Le chef de la Monusco, Martin Kobler, "condamne avec la plus grande fermeté les attaques simultanées, indiscriminées et inacceptables perpétrées par des hommes armés, contre les sites stratégiques de la République démocratique du Congo", indique la Mission dans un communiqué.

Lundi matin à Kinshasa, peu après une prise d'otages à la télévision publique (RTNC), des tirs ont résonné à l'aéroport international de Ndjili et à l'état-major général. A Lubumbashi et à Kolwezi (sud-est), des tirs ont aussi été entendus et à Kindu (est) l'aéroport a été ciblé.

Des preneurs d'otages à la RTNC se sont clairement réclamés du pasteur Mukungubila Mutombo, qui a été candidat à la présidentielle de 2006 remportée par M. Kabila. Les deux hommes sont originaires de la province minière (coltan, cuivre...) du Katanga, dont Lubumbashi est la capitale.

Les adeptes du pasteur ont réfuté la version officielle des faits, déclarant que des forces armées "ont attaqué (lundi matin) la résidence du prophète Mukungubila à Lubumbashi" et que c'est suite à cette attaque que "les frères se trouvant dans d'autres villes se sont soulevés pour protester".

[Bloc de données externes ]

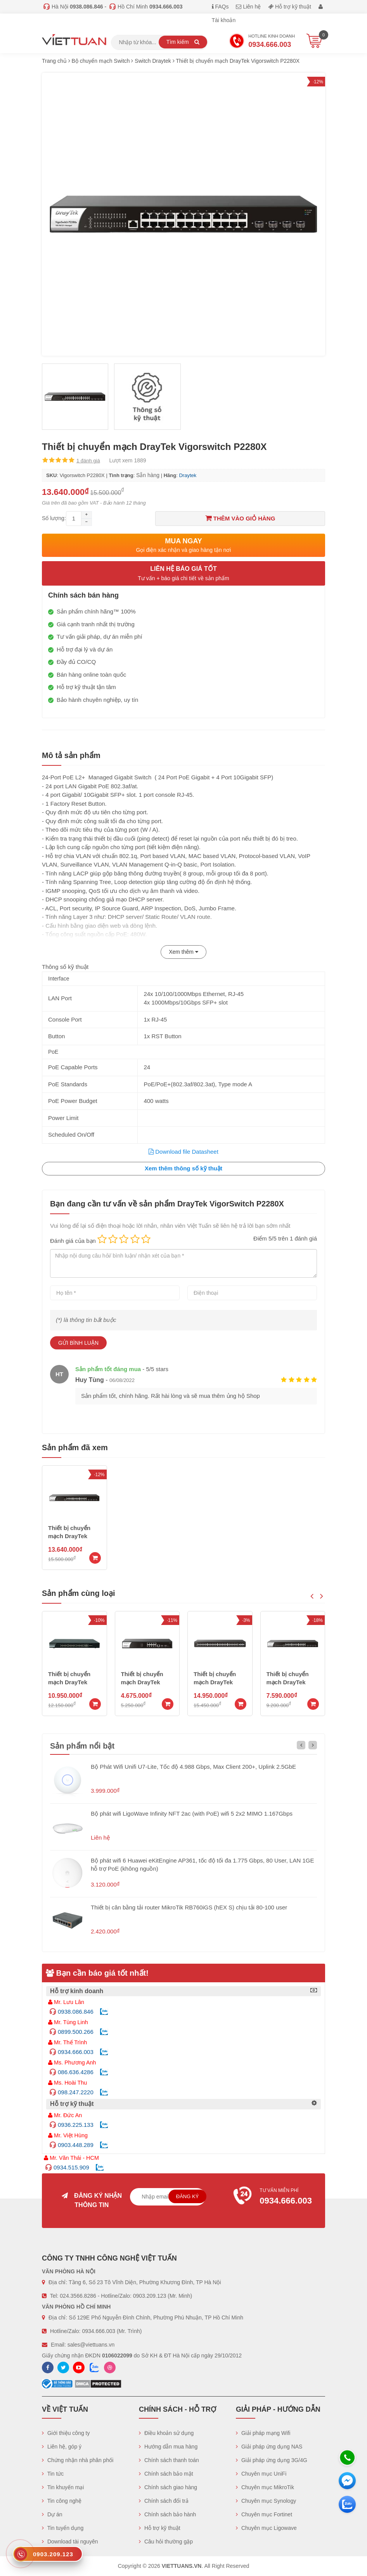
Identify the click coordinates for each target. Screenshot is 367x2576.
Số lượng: (54, 518)
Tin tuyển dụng (62, 2528)
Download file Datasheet (183, 1151)
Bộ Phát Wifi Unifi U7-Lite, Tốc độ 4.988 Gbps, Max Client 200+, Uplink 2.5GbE (193, 1766)
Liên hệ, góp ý (61, 2446)
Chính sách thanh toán (169, 2460)
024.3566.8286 (78, 2296)
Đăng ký (187, 2196)
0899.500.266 (75, 2031)
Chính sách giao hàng (168, 2487)
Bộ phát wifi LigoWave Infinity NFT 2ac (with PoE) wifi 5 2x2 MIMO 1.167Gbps (192, 1813)
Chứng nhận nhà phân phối (77, 2460)
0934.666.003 (75, 2052)
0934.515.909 (71, 2167)
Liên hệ (248, 6)
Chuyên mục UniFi (261, 2474)
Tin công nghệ (61, 2501)
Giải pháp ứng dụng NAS (269, 2446)
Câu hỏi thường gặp (166, 2541)
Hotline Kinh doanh (262, 42)
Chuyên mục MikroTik (265, 2487)
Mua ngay (183, 545)
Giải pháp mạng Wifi (263, 2433)
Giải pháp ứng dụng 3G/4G (271, 2460)
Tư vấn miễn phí (275, 2197)
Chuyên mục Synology (266, 2501)
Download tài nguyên (70, 2541)
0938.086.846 (75, 2011)
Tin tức (53, 2474)
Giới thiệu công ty (66, 2433)
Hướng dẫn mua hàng (168, 2446)
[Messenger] (347, 2480)
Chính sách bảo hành (167, 2514)
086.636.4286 (75, 2072)
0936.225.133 (75, 2124)
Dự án (52, 2514)
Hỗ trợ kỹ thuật (289, 6)
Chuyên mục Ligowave (266, 2528)
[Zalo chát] (347, 2504)
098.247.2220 (75, 2092)
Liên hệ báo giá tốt (183, 573)
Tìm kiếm (182, 42)
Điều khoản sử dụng (166, 2433)
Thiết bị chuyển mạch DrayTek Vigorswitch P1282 (74, 1682)
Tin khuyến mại (63, 2487)
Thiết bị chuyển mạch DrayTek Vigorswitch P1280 (146, 1682)
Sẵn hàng (147, 475)
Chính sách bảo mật (166, 2474)
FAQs (220, 6)
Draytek (187, 475)
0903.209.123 (149, 2296)
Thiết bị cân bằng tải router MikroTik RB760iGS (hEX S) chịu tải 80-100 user (189, 1907)
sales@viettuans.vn (91, 2345)
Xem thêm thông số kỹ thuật (183, 1168)
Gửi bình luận (78, 1343)
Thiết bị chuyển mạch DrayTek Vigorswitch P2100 (219, 1682)
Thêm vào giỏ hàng (240, 518)
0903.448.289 (75, 2145)
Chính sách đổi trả (164, 2501)
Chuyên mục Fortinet (264, 2514)
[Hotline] (347, 2457)
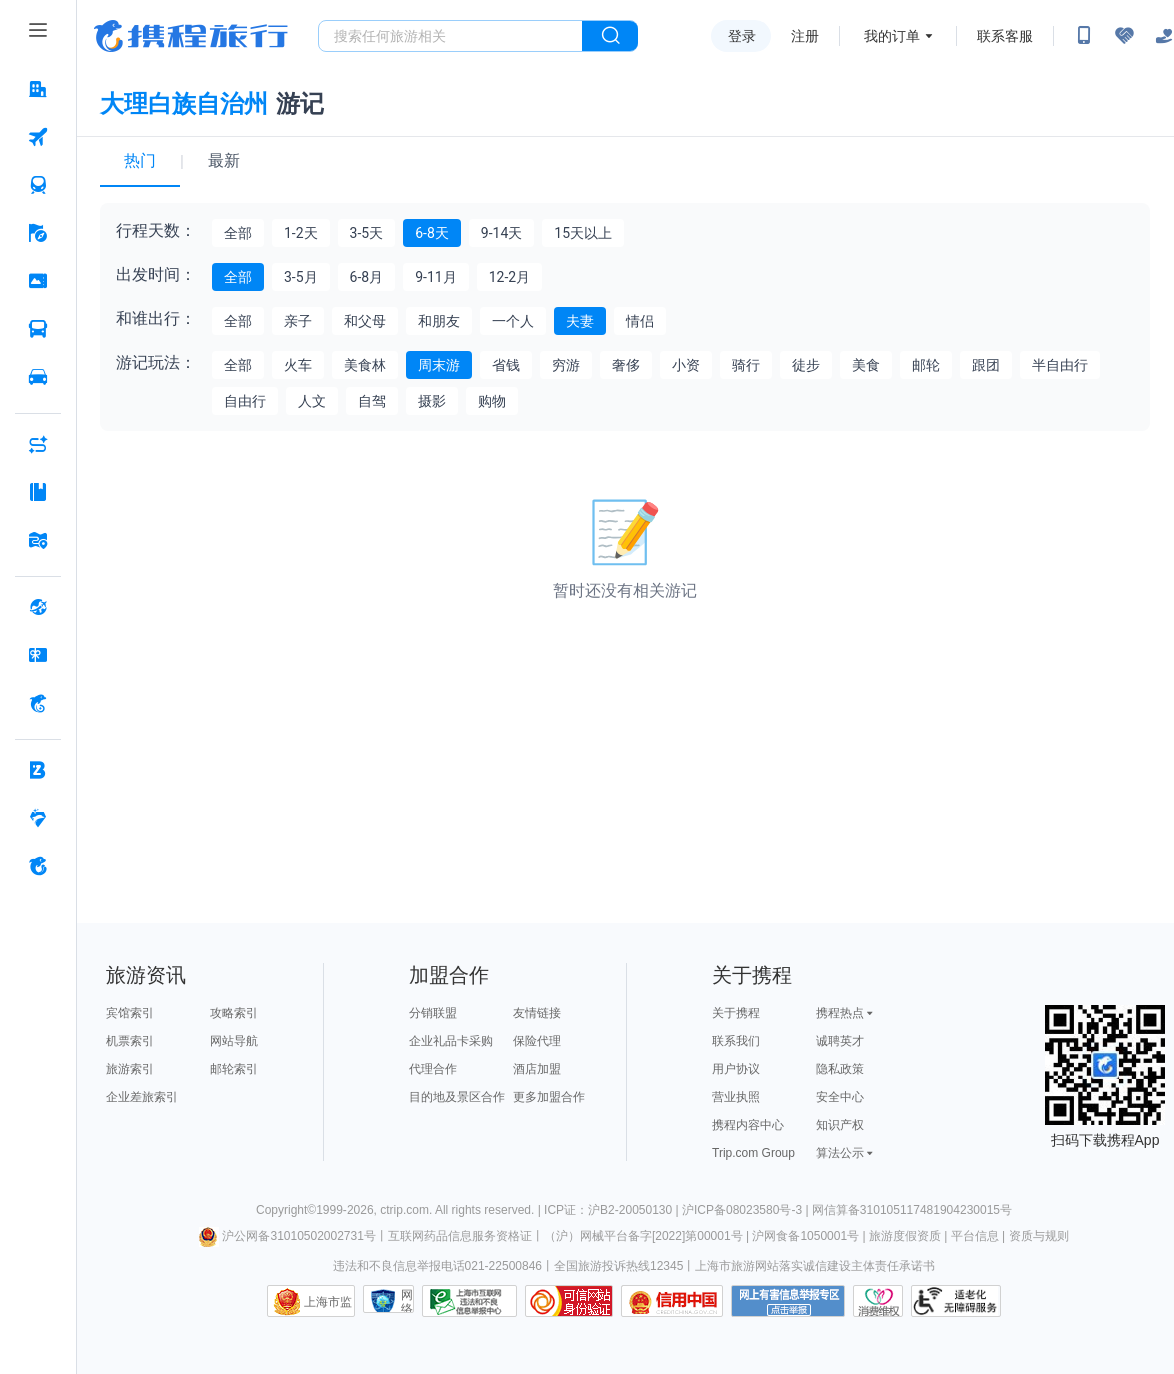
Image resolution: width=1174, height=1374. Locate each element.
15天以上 (583, 233)
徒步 (806, 365)
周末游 (439, 365)
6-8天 (432, 233)
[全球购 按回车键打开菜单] (38, 607)
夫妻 (580, 321)
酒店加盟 (537, 1069)
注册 (805, 36)
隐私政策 (840, 1069)
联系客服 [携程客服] (1005, 36)
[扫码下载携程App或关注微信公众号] (1084, 36)
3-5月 (301, 277)
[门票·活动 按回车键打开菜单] (38, 281)
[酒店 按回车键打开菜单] (38, 89)
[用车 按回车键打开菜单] (38, 377)
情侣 (640, 321)
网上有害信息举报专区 (788, 1301)
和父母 (365, 321)
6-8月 (367, 277)
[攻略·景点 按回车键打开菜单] (38, 492)
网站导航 (234, 1041)
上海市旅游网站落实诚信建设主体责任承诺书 (815, 1266)
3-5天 (367, 233)
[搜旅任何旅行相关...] (450, 36)
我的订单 (892, 36)
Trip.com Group (753, 1153)
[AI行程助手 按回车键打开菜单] (38, 444)
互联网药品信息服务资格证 (460, 1236)
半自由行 (1060, 365)
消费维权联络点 (878, 1301)
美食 (866, 365)
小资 (686, 365)
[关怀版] (1164, 36)
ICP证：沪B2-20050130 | (613, 1210)
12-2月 (509, 277)
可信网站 (569, 1301)
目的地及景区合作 (457, 1097)
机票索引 (130, 1041)
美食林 (365, 365)
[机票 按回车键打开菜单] (38, 137)
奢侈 (626, 365)
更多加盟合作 (549, 1097)
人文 (312, 401)
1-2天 (301, 233)
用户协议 (736, 1069)
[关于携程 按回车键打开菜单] (38, 866)
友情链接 (537, 1013)
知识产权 (840, 1125)
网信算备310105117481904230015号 (912, 1210)
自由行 (245, 401)
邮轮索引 (234, 1069)
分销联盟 (433, 1013)
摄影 (432, 401)
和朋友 (439, 321)
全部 (238, 233)
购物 (492, 401)
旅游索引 (130, 1069)
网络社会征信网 (407, 1300)
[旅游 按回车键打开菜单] (38, 233)
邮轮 (926, 365)
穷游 (566, 365)
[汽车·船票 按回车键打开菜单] (38, 329)
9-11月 (435, 277)
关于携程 (736, 1013)
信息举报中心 (469, 1301)
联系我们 (736, 1041)
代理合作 (433, 1069)
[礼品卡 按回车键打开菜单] (38, 655)
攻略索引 (234, 1013)
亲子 (298, 321)
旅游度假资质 (905, 1236)
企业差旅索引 (142, 1097)
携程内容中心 (748, 1125)
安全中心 (840, 1097)
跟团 (986, 365)
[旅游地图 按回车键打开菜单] (38, 540)
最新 (224, 160)
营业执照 (736, 1097)
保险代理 (537, 1041)
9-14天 (501, 233)
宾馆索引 (130, 1013)
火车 (298, 365)
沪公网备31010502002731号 (287, 1236)
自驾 (372, 401)
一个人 (513, 321)
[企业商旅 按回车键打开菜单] (38, 770)
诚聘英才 (840, 1041)
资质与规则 (1039, 1236)
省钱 (506, 365)
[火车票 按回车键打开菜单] (38, 185)
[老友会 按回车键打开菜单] (38, 818)
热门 (140, 160)
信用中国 (672, 1301)
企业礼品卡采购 (451, 1041)
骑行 (746, 365)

Le gouvernement a annoncé mardi que l'"offensive terroriste" a fait "103 morts, dont 95 terroristes assaillants et 8 éléments" de l'armée, et que plus de 150 assaillants avaient été capturés. Contacté mardi au téléphone par l'AFP, le pasteur Mukungubila a évoqué un "massacre" contre des civils "non armés".

Dans son coommuniqué, la "Monusco invite les autorités congolaises à faire, au plus vite, la lumière sur ces incidents regrettables, tout en réitérant son souhait de voir mettre un terme aux agressions dont sont victimes les populations civiles, dans le respect de l'ordre constitutionnel et de la loi".